## Note introduttive
Trasforma in un elenco il paragrafo del testo fornito che comincia con «Nel documento si evidenziano altresì», conservandone i fatti principali.

## Testo fornito
Un attacco frontale, senza sconti e senza mezze misure: così le minoranze di Palazzo San Francesco definiscono il primo anno di mandato del sindaco. Nel loro comunicato diffuso nelle ultime ore, i gruppi di opposizione denunciano una palese “latitanza politica” e un’azione amministrativa limitata, caratterizzata principalmente dal taglio dei nastri di opere pianificate dalle precedenti giunte. Accusano il sindaco di aver smarrito il senso del ruolo istituzionale, privilegiando visibilità personale e giochi di potere interni alla maggioranza rispetto alla concreta gestione dei problemi cittadini. Particolare rilievo viene dato alla revoca dell’assessore Alessandro Pantaleo, letta come esito di tensioni personali piuttosto che di scelte amministrative ponderate. Le minoranze si mostrano inoltre critiche nei confronti dell’invito rivolto dal sindaco all’opposizione a collaborare nella proposta di soluzioni per la città, interpretandolo come un’ammissione esplicita delle difficoltà che la maggioranza sta incontrando.
Due sono le questioni principali sollevate dall’opposizione. La prima riguarda la nuova sede dei Vigili del Fuoco del Centro Abruzzo: le minoranze chiedono una scelta definitiva tra le opzioni già in campo – l’area della Badia o quella adiacente al palazzetto dello sport –, respingendo fermamente l’ipotesi di una sistemazione provvisoria in container. Sollecitano inoltre un confronto approfondito in sede consiliare prima di prendere qualsiasi decisione definitiva.
La seconda questione è di natura istituzionale e concerne il doppio incarico del sindaco, chiamato a dimettersi dalla presidenza dell’Ordine degli Avvocati, ruolo che aveva promesso di abbandonare durante la campagna elettorale, per dedicarsi esclusivamente all’amministrazione cittadina.
Nel documento si evidenziano altresì diverse criticità amministrative rilevanti: il ritardo nella nomina del responsabile dell’Area tecnica, avvenuta solo dopo un anno tramite incarico ex articolo 110; le difficoltà sul piano provinciale, fra cui il rischio di perdere la scuola per geometri e lo stallo dei lavori dell’Istituto De Nino Morandi; infine, la mancanza di un progetto di sviluppo e finanziamenti concreti a livello regionale, nonostante la presenza di tre consiglieri sulmonesi.
Le minoranze chiudono il comunicato con un appello forte e chiaro: invitano il sindaco a prendere piena consapevolezza delle responsabilità istituzionali, superando personalismi e conflitti interni che, a loro giudizio, hanno reso questo primo anno di amministrazione del tutto insufficiente sotto il profilo dei risultati concreti per la città e i suoi cittadini.

## Dati forniti
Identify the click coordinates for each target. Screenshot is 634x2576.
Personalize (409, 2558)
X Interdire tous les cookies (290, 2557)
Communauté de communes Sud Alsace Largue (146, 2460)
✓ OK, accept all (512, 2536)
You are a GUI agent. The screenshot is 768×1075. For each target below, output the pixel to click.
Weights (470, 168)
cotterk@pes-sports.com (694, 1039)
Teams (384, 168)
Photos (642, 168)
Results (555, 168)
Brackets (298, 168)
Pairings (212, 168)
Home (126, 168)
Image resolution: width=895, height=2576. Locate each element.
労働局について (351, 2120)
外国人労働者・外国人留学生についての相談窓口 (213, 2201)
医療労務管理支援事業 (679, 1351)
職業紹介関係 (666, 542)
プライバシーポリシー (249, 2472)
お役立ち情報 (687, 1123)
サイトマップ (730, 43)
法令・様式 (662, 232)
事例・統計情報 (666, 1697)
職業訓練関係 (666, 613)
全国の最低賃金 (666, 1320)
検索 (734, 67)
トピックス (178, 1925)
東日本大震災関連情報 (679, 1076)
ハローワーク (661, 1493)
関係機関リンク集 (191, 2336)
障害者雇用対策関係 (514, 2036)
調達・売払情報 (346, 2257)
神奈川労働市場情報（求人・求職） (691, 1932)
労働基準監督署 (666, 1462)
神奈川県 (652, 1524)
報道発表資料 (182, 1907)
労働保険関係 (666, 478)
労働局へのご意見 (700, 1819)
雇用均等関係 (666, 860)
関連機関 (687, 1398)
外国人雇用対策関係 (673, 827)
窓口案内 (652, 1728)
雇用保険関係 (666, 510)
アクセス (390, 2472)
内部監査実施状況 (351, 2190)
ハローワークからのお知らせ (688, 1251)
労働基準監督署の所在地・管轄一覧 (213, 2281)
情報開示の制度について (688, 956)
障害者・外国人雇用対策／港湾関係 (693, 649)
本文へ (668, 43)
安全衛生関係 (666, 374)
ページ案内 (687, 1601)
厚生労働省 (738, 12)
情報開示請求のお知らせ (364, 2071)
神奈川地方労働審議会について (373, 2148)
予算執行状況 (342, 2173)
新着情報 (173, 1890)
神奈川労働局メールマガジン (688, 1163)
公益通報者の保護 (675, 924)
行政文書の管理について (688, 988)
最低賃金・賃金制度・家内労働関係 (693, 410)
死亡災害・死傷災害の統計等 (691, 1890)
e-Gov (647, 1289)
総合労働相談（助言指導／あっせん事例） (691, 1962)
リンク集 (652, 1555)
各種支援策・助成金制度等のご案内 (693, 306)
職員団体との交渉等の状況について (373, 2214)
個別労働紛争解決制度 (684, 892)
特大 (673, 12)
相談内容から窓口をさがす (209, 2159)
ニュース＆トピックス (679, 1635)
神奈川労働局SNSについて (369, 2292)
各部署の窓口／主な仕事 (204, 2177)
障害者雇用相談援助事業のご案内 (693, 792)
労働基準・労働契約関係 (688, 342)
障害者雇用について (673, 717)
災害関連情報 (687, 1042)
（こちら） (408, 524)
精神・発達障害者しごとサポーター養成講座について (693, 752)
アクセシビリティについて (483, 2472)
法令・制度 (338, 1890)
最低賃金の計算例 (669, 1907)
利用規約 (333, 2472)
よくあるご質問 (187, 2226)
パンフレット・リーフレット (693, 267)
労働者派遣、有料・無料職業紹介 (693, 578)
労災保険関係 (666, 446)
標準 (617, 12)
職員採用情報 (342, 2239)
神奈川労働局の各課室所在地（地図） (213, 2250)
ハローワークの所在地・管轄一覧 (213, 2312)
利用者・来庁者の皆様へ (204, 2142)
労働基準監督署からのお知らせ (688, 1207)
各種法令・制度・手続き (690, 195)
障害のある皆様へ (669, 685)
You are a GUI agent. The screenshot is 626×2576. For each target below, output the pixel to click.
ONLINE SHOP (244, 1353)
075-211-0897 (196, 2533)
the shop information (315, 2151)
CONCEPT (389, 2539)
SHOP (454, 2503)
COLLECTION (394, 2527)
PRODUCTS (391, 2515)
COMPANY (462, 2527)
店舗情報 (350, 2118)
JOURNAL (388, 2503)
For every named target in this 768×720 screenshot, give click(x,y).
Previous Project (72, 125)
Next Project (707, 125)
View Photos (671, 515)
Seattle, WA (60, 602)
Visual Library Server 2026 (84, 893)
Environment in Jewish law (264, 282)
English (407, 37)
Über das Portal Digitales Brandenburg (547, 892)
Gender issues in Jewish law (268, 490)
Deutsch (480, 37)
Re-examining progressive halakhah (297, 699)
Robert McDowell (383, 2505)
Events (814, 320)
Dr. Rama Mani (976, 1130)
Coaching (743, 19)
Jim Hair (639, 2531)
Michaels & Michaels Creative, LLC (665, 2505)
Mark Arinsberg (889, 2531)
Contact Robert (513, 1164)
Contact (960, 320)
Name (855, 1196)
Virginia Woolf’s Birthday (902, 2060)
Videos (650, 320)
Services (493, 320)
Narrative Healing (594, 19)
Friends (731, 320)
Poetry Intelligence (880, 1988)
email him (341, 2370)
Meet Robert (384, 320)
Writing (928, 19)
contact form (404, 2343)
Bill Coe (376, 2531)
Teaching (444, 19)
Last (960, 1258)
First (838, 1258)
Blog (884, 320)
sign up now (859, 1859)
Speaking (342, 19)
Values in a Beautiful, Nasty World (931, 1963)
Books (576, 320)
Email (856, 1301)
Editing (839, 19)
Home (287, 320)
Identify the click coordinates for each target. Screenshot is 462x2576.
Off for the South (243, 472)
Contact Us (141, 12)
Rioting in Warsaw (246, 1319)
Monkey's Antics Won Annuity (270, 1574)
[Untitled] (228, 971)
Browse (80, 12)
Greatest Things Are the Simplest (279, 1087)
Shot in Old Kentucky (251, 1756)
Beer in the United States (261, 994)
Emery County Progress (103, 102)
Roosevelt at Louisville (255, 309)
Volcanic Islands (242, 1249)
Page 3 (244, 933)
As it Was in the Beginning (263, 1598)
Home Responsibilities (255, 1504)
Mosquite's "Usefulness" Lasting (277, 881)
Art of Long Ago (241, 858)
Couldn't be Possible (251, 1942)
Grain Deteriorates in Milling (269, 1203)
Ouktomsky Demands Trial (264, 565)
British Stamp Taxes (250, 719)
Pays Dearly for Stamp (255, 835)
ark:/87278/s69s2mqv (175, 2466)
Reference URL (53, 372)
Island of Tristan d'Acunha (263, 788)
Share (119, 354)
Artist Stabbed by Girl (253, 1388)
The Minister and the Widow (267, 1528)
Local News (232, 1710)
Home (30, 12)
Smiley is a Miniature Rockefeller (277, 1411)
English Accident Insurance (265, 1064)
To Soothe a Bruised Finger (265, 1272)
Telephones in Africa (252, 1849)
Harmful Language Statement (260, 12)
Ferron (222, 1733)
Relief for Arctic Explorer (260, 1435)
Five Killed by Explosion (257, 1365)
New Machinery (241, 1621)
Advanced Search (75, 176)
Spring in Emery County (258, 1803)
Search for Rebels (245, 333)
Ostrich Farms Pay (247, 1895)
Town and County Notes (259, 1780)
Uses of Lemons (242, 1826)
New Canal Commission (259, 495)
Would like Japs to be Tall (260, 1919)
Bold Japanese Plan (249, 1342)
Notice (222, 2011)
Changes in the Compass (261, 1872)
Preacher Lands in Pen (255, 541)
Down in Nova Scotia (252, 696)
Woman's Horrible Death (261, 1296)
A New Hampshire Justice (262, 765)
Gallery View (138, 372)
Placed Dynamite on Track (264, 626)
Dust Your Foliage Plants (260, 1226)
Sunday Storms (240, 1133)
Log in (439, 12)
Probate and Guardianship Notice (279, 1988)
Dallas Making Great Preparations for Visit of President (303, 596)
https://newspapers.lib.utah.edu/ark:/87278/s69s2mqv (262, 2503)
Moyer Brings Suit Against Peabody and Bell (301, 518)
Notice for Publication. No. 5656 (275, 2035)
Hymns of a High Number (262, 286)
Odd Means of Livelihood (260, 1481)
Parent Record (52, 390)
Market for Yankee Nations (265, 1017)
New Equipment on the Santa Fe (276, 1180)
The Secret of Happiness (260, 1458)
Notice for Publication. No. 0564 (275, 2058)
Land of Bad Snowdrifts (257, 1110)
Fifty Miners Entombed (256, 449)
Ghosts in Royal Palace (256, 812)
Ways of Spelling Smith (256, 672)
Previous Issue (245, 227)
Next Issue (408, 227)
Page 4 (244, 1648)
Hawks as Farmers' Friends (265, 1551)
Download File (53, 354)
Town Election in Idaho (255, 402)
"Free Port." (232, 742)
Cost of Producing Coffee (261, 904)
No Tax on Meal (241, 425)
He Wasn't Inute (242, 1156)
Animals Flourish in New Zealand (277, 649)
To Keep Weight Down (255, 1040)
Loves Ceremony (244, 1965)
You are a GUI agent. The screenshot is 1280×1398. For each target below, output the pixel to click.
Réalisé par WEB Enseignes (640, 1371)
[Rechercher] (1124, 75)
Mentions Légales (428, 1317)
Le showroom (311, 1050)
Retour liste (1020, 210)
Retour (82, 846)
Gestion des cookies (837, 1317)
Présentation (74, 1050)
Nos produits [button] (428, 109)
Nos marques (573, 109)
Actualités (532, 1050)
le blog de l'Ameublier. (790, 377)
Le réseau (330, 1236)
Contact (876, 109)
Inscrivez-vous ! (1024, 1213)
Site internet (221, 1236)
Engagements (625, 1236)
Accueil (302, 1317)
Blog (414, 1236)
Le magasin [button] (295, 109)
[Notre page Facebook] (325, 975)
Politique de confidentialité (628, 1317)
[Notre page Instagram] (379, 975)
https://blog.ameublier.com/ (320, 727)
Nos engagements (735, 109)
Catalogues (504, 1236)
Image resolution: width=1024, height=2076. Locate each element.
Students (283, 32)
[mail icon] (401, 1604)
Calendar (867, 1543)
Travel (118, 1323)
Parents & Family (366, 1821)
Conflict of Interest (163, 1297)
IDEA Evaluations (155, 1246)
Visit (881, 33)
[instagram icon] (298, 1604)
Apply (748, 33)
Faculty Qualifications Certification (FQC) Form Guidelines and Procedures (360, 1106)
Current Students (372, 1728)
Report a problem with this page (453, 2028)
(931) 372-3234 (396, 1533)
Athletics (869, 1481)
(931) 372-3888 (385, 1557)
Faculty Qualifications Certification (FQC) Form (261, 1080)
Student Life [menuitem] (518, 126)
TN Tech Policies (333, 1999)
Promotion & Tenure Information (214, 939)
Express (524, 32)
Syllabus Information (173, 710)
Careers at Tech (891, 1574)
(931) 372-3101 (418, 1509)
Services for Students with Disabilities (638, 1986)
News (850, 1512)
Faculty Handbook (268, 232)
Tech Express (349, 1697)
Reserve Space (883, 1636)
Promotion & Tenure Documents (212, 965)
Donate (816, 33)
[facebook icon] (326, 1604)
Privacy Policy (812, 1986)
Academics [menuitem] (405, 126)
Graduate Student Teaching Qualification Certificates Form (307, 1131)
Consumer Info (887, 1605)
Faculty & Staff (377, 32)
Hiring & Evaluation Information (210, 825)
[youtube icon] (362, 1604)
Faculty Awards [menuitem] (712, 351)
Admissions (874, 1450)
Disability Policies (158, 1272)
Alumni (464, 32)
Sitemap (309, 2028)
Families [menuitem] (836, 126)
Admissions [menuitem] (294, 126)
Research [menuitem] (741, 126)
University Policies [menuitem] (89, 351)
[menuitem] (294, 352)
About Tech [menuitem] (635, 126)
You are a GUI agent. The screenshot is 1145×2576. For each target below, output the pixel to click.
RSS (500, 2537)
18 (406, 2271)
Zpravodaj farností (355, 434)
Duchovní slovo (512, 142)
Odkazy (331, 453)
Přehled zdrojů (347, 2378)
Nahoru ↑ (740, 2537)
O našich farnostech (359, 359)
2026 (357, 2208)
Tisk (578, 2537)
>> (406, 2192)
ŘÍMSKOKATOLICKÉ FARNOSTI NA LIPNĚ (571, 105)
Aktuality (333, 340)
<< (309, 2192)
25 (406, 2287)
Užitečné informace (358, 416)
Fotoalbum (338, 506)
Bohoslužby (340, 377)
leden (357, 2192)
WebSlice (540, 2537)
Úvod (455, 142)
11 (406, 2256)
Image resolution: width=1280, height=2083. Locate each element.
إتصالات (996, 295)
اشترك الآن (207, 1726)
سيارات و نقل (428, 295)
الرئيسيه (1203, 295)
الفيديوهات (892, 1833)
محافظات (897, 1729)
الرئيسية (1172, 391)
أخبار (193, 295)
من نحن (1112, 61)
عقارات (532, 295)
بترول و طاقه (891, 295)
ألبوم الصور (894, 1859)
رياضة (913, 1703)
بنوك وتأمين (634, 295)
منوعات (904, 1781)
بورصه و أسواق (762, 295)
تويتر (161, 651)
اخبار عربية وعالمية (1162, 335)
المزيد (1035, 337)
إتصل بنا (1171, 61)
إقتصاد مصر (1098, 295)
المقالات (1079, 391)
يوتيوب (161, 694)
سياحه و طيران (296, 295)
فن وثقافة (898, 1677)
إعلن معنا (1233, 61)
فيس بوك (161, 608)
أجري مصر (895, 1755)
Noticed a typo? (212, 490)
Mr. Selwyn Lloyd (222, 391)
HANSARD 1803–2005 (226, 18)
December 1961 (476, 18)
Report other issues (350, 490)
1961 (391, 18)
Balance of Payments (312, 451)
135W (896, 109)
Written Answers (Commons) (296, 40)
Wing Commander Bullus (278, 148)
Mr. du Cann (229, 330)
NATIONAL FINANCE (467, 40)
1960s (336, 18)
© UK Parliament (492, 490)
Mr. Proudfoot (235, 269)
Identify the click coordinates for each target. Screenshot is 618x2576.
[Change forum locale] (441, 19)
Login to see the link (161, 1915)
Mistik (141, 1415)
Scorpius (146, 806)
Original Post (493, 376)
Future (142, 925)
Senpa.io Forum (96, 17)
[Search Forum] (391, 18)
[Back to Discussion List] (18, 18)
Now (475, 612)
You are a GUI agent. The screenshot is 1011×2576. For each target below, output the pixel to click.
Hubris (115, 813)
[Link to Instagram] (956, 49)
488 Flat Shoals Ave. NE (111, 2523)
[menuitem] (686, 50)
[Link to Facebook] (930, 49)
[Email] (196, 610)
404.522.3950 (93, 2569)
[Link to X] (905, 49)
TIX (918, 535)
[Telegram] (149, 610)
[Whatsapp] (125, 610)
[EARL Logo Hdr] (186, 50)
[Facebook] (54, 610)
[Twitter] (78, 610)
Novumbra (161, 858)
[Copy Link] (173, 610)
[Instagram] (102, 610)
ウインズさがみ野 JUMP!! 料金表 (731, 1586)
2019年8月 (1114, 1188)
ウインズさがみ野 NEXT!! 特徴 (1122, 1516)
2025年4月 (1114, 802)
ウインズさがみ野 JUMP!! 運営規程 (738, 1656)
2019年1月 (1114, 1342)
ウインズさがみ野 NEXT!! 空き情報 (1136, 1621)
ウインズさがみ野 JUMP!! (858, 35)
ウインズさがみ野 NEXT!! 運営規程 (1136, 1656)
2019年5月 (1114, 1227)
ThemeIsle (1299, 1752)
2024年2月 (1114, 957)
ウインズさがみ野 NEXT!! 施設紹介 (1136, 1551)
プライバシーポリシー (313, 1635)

## Risposta scritta
- Nomina del responsabile dell'Area tecnica arrivata in ritardo, solo dopo un anno, con un incarico ex articolo 110.
- Difficoltà sul piano provinciale: rischio di perdere la scuola per geometri e lavori fermi all'Istituto De Nino Morandi.
- A livello regionale, assenza di un progetto di sviluppo e di finanziamenti concreti, nonostante la presenza di tre consiglieri sulmonesi.